Page 1 of 1

Query optimization / indexes (indices)

Posted: Sun Jul 26, 2009 8:54 am
by wispa
I'm hoping someone might be able to help me, I'm pretty new to using indexes on databases & I'm now having to work with a pretty large database (40gb) so I'm being thrown in at the deep end.

The data table currently holds 870,969,236 records and this is an example query I'm running:

Code: Select all

SELECT 
    data.*, 
    DATE_FORMAT(data.reading_datetime, '%Y-%m') AS chart_date, 
    units_of_measurement.unit AS unitname, 
    dataset.name, dataset.parameter, 
    AVG(data.value) AS average, 
    STD(data.value) AS standard_deviation, 
    COUNT(data.value) AS num_of_results 
FROM 
    data 
LEFT JOIN 
    dataset ON data.dataset_id = dataset.id 
LEFT JOIN 
    units_of_measurement ON dataset.uom_id = units_of_measurement.id 
WHERE 
    reading_datetime > '2000-07-16' AND 
    reading_datetime < '2009-07-25' AND 
    ( 
        dataset_id = 4 OR 
        dataset_id = 8 OR 
        dataset_id = 13 OR 
        dataset_id = 24
    ) 
GROUP BY 
    data.longitude, 
    data.latitude, 
    data.dataset_id , 
    DATE_FORMAT(data.reading_datetime, '%Y'), 
    DATE_FORMAT(data.reading_datetime, '%m') 
ORDER BY 
    data.reading_datetime ASC


I've added one index to the data table of (dataset_id, reading_datetime) which has reduced the rows being used down from 870969236 to 90060802 but I'd like to get this down further if possible.

I have tried adding another index for the groups (longitude, latitude, dataset_id, reading_datetime) but this didn't reduce the rows being used at all.

If anyone has any suggestions or methods on I could optimize the table, I'd love to hear them.

Thanks in advance

Re: Query optimization / indexes (indices)

Posted: Tue Aug 04, 2009 1:06 pm
by tr0gd0rr
I'm no expert, but it seems like you need data.value and data.reading_datetime by itself.
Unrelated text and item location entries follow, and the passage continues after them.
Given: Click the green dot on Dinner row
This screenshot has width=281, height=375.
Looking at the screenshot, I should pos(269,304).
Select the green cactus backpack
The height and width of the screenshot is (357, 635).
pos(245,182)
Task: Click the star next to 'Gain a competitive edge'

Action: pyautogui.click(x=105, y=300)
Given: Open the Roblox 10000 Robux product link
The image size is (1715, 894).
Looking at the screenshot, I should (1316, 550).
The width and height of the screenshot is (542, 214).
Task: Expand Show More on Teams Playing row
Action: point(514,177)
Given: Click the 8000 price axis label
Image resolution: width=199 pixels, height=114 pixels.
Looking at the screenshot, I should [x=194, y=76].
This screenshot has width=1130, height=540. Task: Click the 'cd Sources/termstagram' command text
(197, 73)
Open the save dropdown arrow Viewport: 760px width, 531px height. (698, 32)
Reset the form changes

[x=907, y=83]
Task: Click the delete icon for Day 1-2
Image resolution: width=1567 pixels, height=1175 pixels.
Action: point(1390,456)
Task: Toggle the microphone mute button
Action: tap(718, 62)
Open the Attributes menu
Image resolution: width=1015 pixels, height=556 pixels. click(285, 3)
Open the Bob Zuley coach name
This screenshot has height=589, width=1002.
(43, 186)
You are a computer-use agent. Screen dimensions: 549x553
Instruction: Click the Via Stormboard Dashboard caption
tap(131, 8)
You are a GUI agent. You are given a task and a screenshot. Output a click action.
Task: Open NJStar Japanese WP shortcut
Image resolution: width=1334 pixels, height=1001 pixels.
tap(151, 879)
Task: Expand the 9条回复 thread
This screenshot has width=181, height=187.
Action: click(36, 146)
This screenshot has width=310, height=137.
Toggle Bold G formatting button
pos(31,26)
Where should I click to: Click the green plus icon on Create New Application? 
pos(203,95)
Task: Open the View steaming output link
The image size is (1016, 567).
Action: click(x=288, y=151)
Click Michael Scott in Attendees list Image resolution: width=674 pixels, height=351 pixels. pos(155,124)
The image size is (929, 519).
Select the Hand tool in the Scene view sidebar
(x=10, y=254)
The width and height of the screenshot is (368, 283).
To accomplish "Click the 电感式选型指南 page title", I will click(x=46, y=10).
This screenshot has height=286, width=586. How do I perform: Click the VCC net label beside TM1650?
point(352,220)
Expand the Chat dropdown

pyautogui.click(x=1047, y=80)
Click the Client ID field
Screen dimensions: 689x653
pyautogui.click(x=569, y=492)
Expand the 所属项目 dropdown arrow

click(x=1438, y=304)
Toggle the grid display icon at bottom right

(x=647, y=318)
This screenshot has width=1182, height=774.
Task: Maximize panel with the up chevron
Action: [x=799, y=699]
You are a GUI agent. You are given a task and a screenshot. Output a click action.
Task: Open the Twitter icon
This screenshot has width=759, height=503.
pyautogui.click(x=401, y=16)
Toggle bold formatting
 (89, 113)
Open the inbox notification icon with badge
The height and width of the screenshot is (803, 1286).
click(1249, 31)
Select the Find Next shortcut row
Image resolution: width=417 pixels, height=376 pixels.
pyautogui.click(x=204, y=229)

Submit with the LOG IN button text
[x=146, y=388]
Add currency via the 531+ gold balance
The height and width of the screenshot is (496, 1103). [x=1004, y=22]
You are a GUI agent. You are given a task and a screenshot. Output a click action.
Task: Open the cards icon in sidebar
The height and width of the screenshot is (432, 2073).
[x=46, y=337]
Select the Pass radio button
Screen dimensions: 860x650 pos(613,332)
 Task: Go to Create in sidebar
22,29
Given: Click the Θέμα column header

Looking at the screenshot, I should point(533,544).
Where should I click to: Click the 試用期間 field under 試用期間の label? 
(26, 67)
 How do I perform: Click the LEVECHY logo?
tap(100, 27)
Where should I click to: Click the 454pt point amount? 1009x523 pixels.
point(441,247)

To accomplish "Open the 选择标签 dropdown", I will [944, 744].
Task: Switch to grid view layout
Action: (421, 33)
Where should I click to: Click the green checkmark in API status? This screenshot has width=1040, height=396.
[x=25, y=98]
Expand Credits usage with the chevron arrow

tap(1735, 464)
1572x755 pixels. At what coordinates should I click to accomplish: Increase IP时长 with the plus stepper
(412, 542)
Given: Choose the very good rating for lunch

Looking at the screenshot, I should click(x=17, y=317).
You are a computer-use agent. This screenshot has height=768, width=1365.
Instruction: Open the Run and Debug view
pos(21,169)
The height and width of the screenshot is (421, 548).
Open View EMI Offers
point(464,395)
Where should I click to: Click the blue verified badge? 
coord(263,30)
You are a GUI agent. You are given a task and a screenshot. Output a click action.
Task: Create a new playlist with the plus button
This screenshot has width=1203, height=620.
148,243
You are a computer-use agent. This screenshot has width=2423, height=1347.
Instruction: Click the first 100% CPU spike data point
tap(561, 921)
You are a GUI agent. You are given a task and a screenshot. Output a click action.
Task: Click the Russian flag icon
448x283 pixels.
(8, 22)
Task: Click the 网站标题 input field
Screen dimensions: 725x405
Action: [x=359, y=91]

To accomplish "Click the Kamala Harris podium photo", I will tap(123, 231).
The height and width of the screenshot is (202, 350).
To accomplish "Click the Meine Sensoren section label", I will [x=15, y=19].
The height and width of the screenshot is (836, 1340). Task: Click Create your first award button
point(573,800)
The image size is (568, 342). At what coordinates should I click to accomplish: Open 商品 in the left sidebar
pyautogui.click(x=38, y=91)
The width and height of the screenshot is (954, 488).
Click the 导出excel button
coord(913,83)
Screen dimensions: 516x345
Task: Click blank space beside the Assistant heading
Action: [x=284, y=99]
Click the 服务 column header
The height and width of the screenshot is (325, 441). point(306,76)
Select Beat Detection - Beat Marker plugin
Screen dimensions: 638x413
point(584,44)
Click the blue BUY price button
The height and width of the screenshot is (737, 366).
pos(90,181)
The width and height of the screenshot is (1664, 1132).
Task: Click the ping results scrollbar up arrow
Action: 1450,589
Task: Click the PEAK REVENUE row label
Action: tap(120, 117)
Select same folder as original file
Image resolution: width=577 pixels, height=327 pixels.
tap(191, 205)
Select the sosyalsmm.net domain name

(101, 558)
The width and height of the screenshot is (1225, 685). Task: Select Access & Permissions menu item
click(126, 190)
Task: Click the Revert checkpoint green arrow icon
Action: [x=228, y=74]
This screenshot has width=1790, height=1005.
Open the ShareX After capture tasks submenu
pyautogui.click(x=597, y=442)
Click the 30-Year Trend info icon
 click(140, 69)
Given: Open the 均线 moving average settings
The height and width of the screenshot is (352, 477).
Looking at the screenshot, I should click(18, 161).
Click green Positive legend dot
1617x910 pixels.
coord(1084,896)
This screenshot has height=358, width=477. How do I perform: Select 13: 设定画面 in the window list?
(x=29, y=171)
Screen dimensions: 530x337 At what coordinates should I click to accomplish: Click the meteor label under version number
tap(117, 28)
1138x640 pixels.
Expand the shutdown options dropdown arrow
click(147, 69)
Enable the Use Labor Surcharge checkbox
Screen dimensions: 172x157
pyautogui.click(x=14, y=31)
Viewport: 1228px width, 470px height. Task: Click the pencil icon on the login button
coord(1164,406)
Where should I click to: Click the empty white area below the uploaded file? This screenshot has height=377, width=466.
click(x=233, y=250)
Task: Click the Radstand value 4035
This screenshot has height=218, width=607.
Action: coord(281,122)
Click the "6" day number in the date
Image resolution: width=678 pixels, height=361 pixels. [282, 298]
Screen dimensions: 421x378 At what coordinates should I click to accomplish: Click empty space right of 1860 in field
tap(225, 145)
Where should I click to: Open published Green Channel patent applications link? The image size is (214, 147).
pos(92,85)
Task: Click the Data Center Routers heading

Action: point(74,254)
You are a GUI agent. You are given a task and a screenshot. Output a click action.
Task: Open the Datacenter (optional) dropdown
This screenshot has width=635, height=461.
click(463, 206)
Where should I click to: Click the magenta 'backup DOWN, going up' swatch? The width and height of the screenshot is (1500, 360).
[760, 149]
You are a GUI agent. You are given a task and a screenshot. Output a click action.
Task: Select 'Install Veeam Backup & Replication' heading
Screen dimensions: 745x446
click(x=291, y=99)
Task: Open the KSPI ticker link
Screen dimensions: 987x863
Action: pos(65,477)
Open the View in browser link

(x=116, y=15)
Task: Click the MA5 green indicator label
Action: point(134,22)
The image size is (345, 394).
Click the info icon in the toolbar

When calculating average and standard deviation, the query is probably going to have to read all values.

With that much data, you should probably calculate average and std dev as you go along. For example, every time you insert a data point, update an auxiliary table.

Say you have 5 valid values for data.value:

Code: Select all

value | count
1     |  1200000
2     | 30000000
3     | 38000000
4     | 28000000
5     | 18000000 
Then you can figure out average and std dev in php after querying this small result set.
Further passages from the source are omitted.